§ **ABOUT THIS EXERCISE**: In the data below, find every line with the word "computer" and copy it out.

═══ RECORDS FOR THE EXERCISE ═══

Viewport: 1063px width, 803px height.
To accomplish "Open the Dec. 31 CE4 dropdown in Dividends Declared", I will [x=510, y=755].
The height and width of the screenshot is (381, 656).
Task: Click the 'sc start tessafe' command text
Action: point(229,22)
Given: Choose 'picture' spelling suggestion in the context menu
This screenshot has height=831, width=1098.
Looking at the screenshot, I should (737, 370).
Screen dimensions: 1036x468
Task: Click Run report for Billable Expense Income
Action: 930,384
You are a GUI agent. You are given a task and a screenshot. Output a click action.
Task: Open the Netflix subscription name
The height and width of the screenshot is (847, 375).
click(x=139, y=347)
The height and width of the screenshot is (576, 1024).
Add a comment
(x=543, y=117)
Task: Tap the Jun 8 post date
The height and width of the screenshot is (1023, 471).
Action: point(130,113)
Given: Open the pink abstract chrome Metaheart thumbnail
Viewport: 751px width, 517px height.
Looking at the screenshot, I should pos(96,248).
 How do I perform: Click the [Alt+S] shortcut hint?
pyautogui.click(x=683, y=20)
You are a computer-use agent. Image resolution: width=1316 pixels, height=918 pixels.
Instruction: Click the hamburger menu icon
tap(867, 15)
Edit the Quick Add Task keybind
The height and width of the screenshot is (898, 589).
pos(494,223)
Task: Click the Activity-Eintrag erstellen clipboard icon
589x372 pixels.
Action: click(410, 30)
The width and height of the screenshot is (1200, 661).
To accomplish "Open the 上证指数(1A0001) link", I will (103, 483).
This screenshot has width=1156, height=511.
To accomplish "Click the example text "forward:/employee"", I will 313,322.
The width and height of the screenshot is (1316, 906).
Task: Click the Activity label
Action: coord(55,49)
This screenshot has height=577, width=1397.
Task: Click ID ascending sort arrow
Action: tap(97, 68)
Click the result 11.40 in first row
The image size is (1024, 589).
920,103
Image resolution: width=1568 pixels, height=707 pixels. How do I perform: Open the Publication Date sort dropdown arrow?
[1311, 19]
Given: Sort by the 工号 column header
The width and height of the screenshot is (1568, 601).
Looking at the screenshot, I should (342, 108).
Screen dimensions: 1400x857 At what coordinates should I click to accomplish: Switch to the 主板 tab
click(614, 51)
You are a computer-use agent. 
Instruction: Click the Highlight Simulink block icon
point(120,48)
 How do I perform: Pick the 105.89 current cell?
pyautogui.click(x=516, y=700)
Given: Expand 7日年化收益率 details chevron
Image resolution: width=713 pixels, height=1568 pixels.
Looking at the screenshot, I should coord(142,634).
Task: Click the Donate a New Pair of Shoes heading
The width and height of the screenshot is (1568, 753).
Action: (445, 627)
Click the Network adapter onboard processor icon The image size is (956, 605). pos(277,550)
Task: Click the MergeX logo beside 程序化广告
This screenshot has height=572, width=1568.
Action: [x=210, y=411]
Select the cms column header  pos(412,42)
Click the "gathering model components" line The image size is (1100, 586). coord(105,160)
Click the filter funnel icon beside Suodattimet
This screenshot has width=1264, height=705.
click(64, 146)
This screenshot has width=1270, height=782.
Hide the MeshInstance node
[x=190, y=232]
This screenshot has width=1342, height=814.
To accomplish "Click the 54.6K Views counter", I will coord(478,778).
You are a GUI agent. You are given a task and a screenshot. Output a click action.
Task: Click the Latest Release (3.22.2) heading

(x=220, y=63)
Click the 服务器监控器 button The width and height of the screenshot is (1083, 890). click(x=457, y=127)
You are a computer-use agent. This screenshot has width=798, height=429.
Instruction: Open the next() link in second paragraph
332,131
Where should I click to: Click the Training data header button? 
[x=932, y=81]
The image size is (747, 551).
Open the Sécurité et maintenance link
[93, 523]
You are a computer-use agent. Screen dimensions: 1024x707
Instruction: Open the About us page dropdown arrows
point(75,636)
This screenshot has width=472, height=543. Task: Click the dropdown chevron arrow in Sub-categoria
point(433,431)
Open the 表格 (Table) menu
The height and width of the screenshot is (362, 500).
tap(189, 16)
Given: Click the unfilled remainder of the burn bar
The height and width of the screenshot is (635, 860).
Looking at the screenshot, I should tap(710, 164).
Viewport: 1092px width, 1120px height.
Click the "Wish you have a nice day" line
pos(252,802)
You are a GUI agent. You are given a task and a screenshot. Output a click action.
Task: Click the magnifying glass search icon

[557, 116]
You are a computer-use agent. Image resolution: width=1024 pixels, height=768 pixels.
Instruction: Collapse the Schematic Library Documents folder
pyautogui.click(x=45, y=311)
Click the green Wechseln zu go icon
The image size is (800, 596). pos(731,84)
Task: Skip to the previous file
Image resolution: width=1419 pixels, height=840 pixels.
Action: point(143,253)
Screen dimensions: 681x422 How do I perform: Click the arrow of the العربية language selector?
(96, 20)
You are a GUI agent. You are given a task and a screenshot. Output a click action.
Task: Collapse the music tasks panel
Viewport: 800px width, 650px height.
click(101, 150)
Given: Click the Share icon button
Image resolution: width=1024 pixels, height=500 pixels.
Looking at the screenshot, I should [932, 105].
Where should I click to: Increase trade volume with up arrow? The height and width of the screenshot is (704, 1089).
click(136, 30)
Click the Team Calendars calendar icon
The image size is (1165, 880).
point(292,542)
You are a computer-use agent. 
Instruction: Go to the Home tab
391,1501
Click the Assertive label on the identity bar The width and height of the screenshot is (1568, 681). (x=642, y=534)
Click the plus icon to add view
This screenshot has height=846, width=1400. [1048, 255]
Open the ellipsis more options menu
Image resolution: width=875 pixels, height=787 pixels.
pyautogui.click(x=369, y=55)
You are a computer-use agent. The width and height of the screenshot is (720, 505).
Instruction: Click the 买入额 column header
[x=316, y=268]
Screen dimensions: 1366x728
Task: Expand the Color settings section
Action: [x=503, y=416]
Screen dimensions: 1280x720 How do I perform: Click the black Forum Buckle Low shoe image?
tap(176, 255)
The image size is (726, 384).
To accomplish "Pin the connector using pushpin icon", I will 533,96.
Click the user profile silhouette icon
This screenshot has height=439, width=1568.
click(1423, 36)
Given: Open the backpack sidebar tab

═══

§ **RESPONSE TO THE TASK**:
You are a computer-use agent. Image resolution: width=1316 pixels, height=918 pixels.
You are a computer-use agent. 
You are a computer-use agent. This screenshot has width=798, height=429.
You are a computer-use agent. Screen dimensions: 1024x707
You are a computer-use agent. Image resolution: width=1024 pixels, height=768 pixels.
You are a computer-use agent. 
You are a computer-use agent. The width and height of the screenshot is (720, 505).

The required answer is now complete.